** Opening Available data block **
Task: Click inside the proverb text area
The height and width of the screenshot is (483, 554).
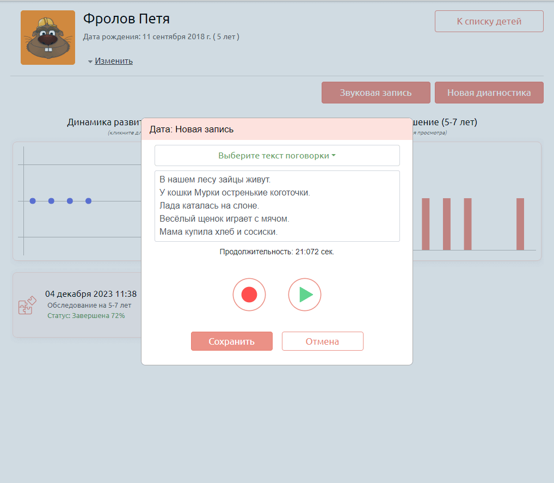Action: 277,206
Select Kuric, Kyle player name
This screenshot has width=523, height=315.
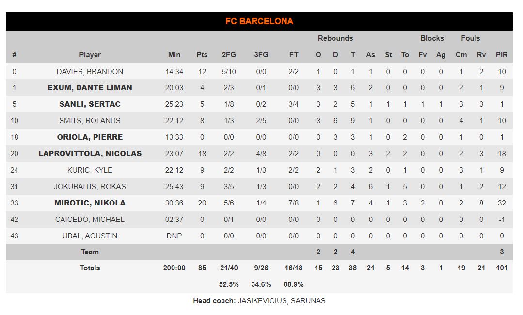coord(90,170)
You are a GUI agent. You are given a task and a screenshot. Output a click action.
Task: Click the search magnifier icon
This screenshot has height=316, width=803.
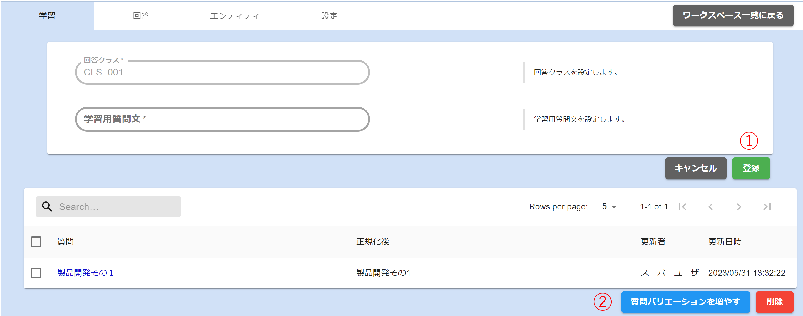click(47, 207)
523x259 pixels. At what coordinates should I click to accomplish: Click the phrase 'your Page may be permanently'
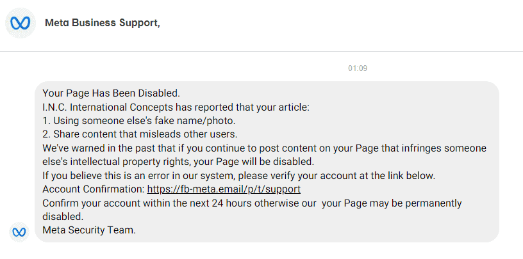point(392,203)
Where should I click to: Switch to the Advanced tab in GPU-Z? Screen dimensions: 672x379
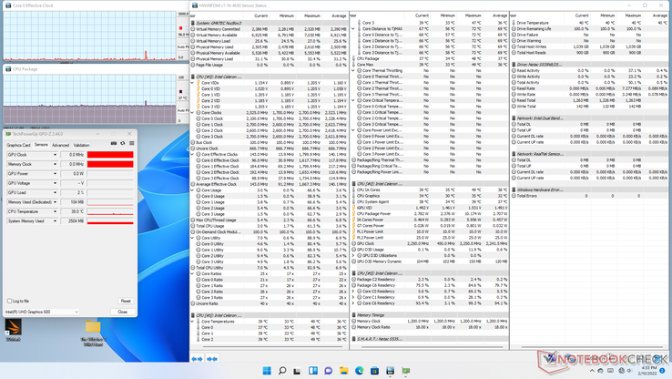tap(60, 145)
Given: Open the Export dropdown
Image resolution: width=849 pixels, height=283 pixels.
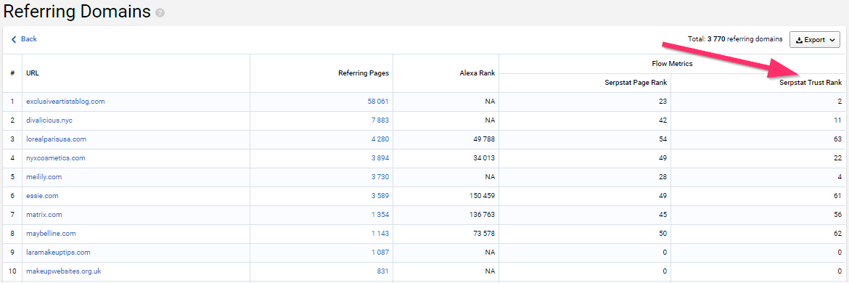Looking at the screenshot, I should 815,39.
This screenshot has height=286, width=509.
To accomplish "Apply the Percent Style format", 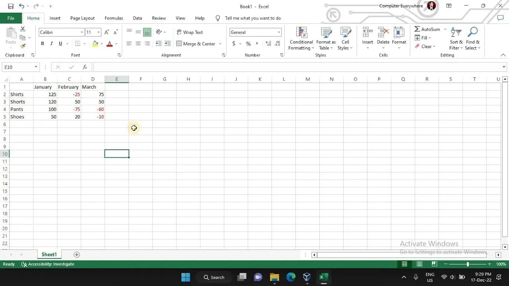I will [247, 44].
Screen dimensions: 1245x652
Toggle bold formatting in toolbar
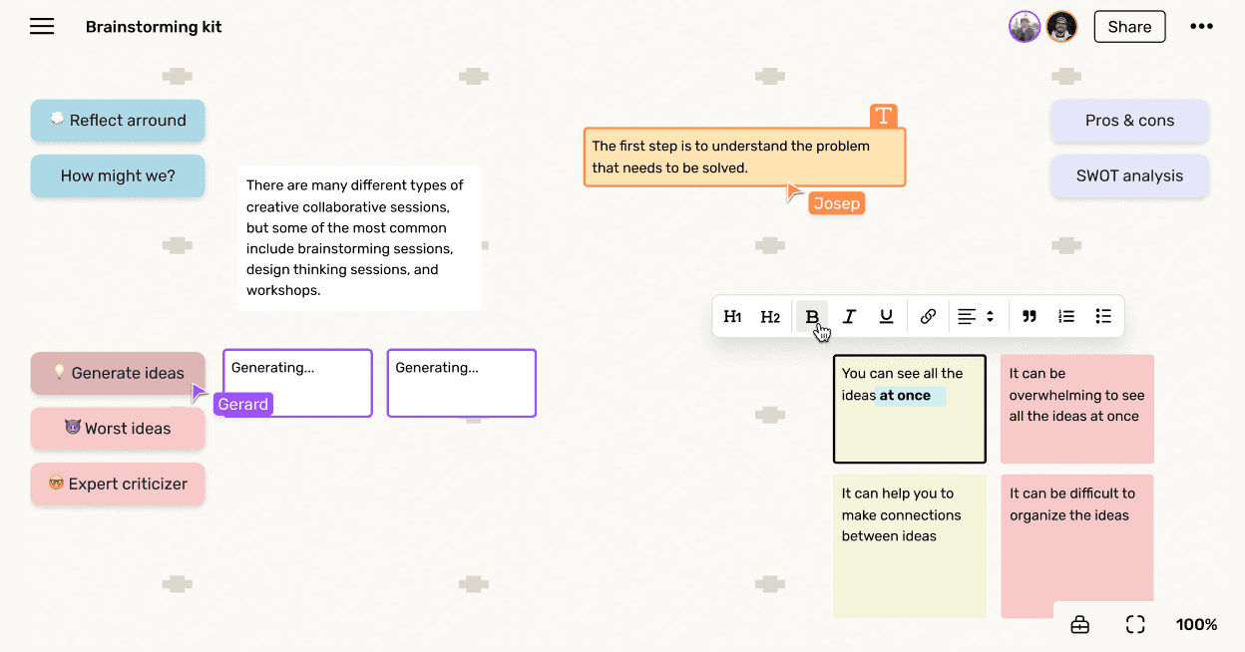tap(812, 317)
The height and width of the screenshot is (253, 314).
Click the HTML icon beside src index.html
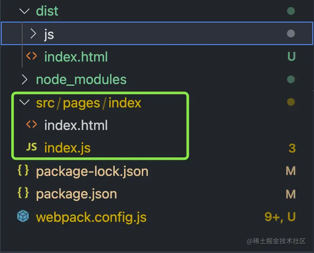coord(31,125)
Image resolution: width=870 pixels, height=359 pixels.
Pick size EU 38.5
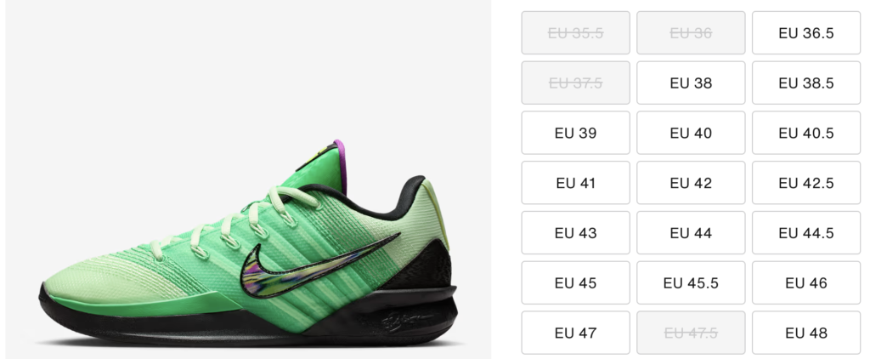(x=806, y=83)
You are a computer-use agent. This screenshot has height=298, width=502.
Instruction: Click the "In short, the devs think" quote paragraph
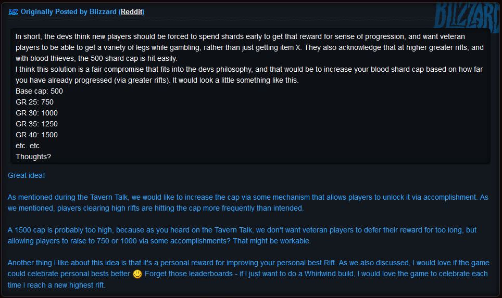coord(250,47)
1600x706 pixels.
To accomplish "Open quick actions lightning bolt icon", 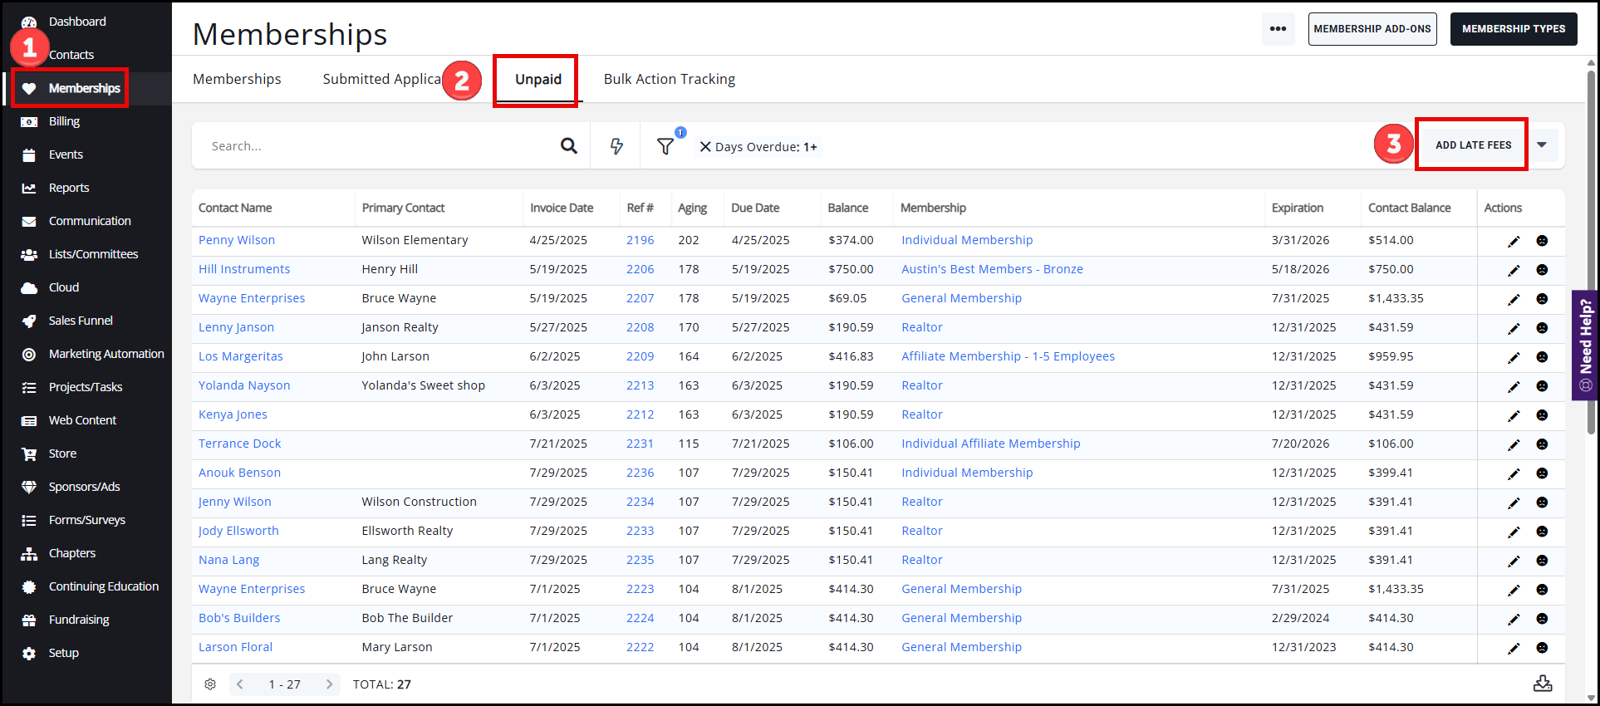I will pyautogui.click(x=616, y=146).
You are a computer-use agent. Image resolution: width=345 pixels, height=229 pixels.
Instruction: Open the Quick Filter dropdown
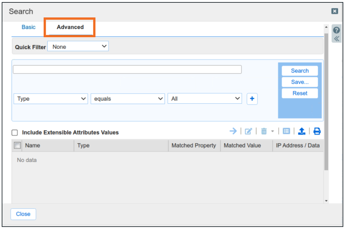78,47
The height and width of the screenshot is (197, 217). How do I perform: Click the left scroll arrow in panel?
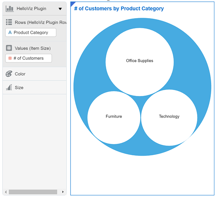coord(5,192)
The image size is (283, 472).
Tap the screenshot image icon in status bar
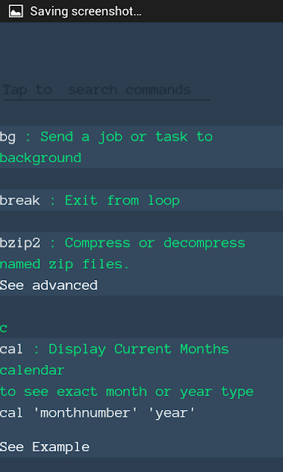click(x=15, y=11)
** Closing Available data block **
Check each line above for the word "agent" and copy every line that has it.

#### Problem solution:
You are a GUI agent. You are given a task and a screenshot. Output a click action.
You are a computer-use agent. This screenshot has height=298, width=502.
You are a computer-use agent. Image resolution: width=345 pixels, height=229 pixels.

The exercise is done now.